Suppose the domain set of an attribute consists of signed four digit numbers. What is the percentage of reduction in storage space of this attribute if it is stored as an integer rather than in character form?

• A. $\text{80%}$
• B. $\text{20%}$
• C. $\text{60%}$
• D. $\text{40%}$

Answer 1

I assume byte addressable memory- nothing smaller than a byte can be used.

We have four digits. So, to represent signed 4 digit numbers we need 5 bytes- 4 for four digits and 1 for the sign (like -7354). So, required memory = 5 bytes

Now, if we use integer, the largest number needed to represent is 9999 and this requires 2 bytes of memory for signed representation (one byte can represent only 256 unique integers).
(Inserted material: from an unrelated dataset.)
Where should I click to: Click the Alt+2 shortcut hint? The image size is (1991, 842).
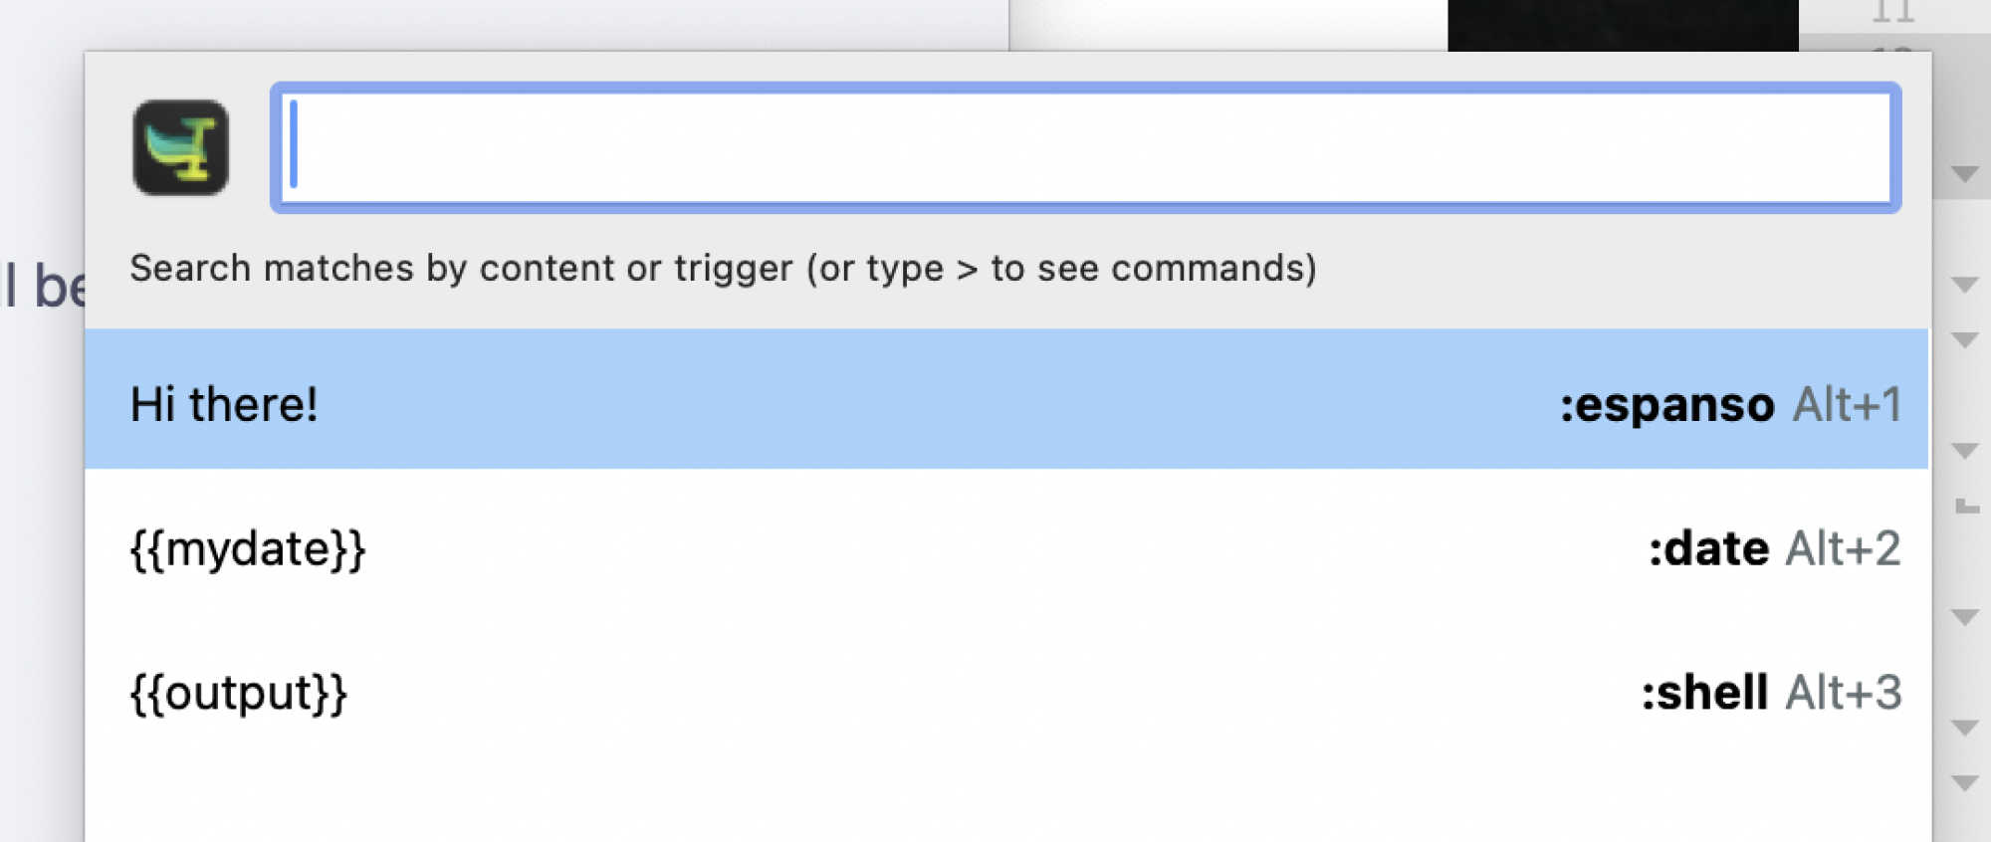(x=1843, y=548)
So, memory savings while using integer is $\frac{(5 - 2)}{5} = \frac{3}{5} = 60\%$

Correct Answer: $C$

Comments

Note: 

Here if we store “-7354” in form of characters, in “-7354” there are 5 characters : $\{ \ ’- ’,’7’,’3’,’5’,’4’\}$

So for each character we need 1 byte. Therefore total memory reqd for 5 characters → 5B

 

Here if we store $-7354$ in form of numbers, in $-7354$ the number $7354$ as integer will require $14$ bits to be represented (as $2^{13} = 8192$) we can take one more bit  to store sign (e.g. it’s -ve no. so we will use $1$ to represent it). Thus in total we need $15$ bits ≈ $2B$. 

Therefore reduction = $5B-2B = 3B$

%redn = $3B/5B*100 = 60\%$

ANSWER: (OPTION C)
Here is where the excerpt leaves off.